Exploring the solution space reduction
A major limitation in the use of GEMs is the high variability of flux distributions for a given cellular objective when implementing flux balance analysis, as this requires solving largely underdetermined linear systems through optimization algorithms15,65. This limitation has usually been overcome with incorporation of measured exchange fluxes as constraints. However, these data are typically sparse in the literature. Previous studies explored the drastic reduction in flux variability ranges of ecModels for S. cerevisiae and 11 human cell-lines when compared to their original GEMs due to the addition of enzyme constraints1,2,38. However, the irreversible format of ecModels (forward and backwards reactions are split in order to account for enzyme demands of both directions) hinders their compatibility with the flux variability analysis (FVA) functions already available in COBRA44 and RAVEN50 toolboxes. As a solution to this, an FVA module was integrated to the utilities repertoire in GECKO, whose applicability has been previously tested on studies with ecModels for S. cerevisiae1 and human cell lines2. This module contains the necessary functions to perform FVA on any set of reactions of an ecModel, enabling also a direct comparison of flux variability ranges between an ecModel and its GEM counterpart in a consistent way (see Supp. file 2).

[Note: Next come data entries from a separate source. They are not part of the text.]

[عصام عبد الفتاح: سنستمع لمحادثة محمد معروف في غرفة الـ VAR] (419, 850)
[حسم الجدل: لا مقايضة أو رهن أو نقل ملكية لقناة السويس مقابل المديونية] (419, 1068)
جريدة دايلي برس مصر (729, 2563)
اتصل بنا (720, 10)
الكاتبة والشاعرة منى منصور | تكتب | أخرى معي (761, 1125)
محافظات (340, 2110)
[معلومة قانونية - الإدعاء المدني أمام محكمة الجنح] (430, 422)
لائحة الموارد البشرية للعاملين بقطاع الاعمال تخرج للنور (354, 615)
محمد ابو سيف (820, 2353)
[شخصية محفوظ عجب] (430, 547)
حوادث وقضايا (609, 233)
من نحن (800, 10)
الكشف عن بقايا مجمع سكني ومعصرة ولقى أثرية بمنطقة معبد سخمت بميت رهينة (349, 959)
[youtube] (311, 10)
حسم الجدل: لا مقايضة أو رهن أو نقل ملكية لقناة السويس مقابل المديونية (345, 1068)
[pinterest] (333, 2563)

The FVA utility was applied on three different ecModels of microbial metabolism and their correspondent GEMs (iML1515, iYali4 and iSM996). In all cases the FVA comparisons were carried out for both chemostat and batch growth conditions in order to span different degrees of constraining of the metabolic networks (0.1 h-1 dilution rate and minimal glucose uptake rate fixed for chemostat conditions; biomass production fixed to experimental measurements of and unconstrained uptake of minimal media components, for batch conditions). Cumulative distributions for flux variability ranges for all explored ecModels and GEMs are shown in Figure 5, in which it can be seen that median flux variability ranges are much reduced for all ecModels and conditions, especially at high growth rates where enzyme constraints reduce the variability range 5-6 orders of magnitude when compared to pure GEMs. The cumulative distributions also show a major reduction in the amount of totally variable fluxes (reactions that can carry any flux between -1000 to 1000 mmol/gDw h), which are an indicator of undesirable futile cycles present in the network due to lack of thermodynamic and enzyme cost information66–68. For high growth rates, the amount of totally variable fluxes accounts for 3-12% of the active reactions in the analysed GEMs, in contrast to their corresponding ecModels in which such extreme variability ranges are completely absent.

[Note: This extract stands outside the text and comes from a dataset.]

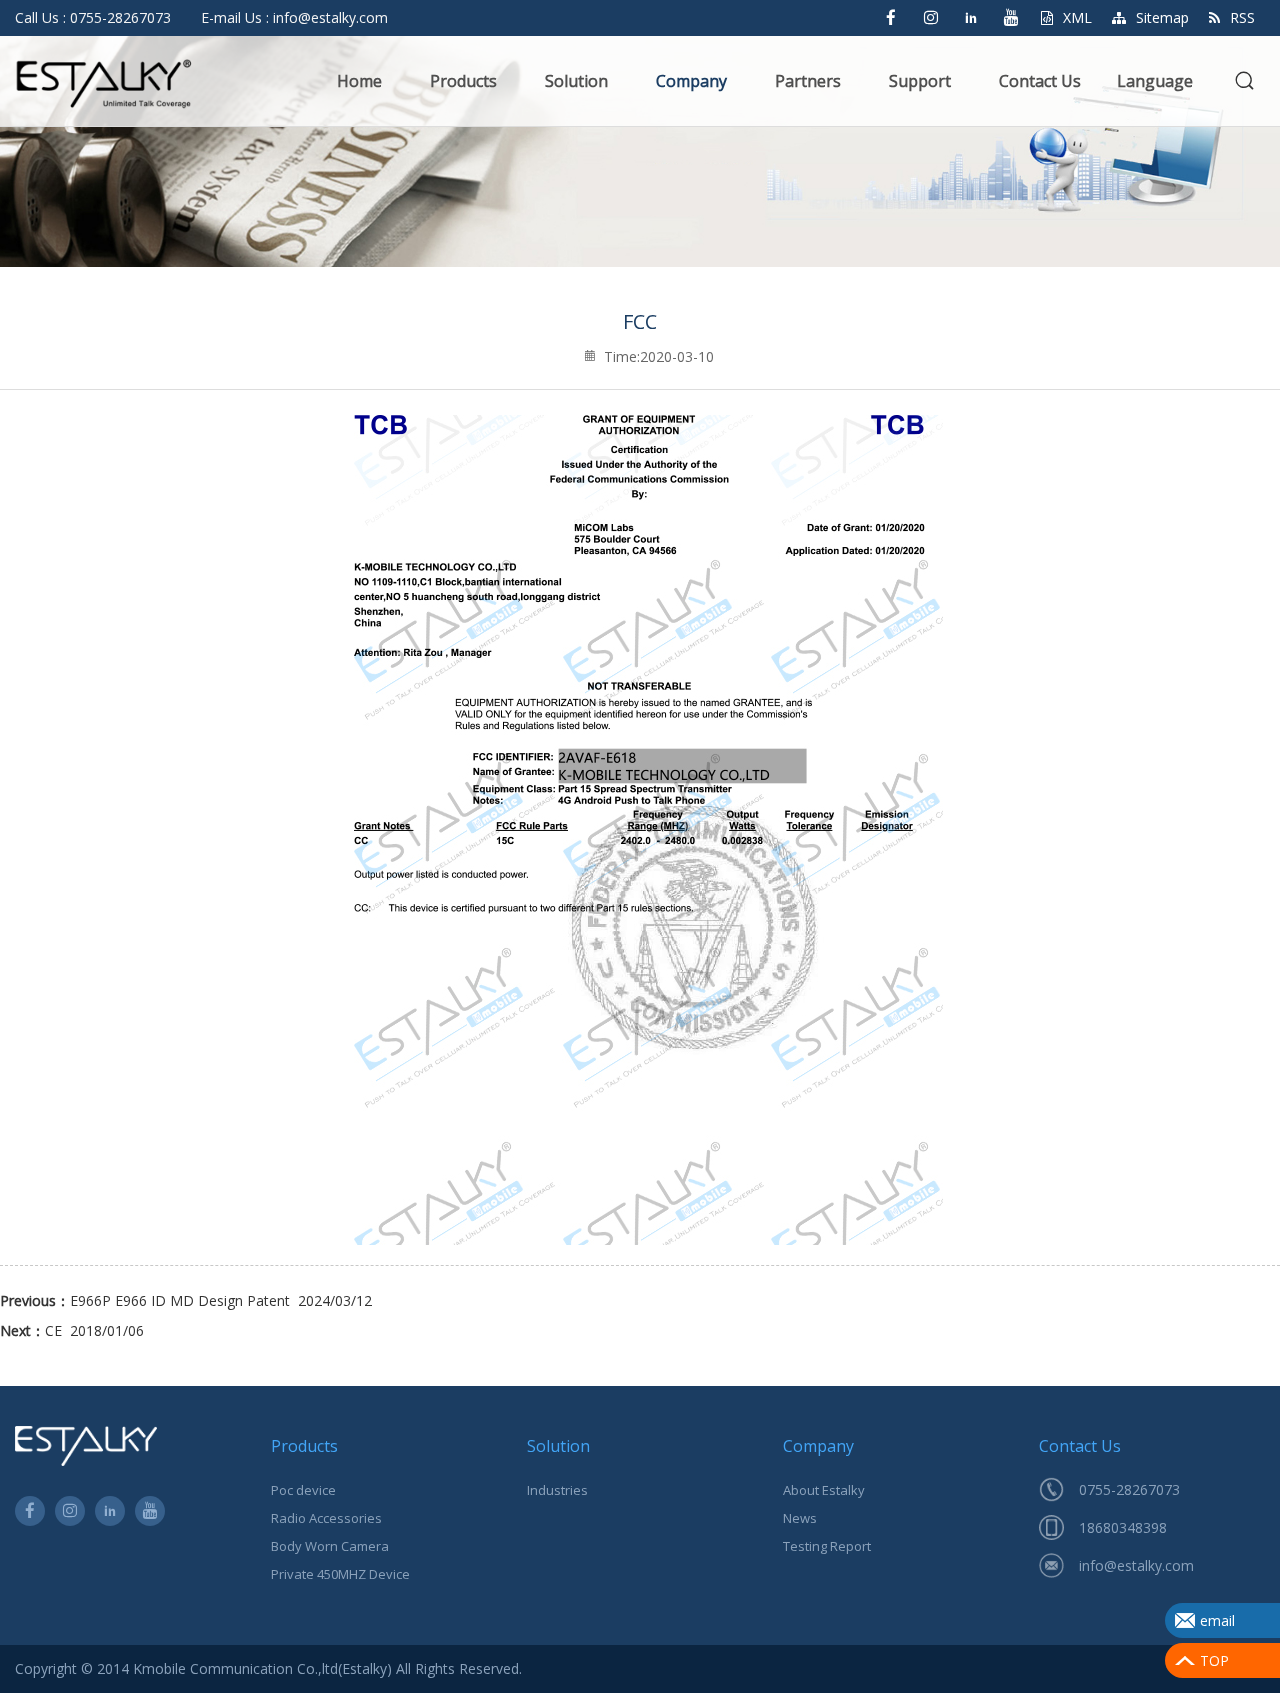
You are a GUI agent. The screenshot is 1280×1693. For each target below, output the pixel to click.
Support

Further analysis of the FVA results revealed that a reduction of at least 95% of the variability range was achieved for more than 90% of all active fluxes at high growth rates in all ecModel. Interestingly, the aforementioned flux variability metrics were overall improved even for the chemostat conditions, despite a higher degree of constraining (fixed low growth rate and optimal uptake rate), which restrains these models to an energy efficient respiratory mode (Supp. file 4).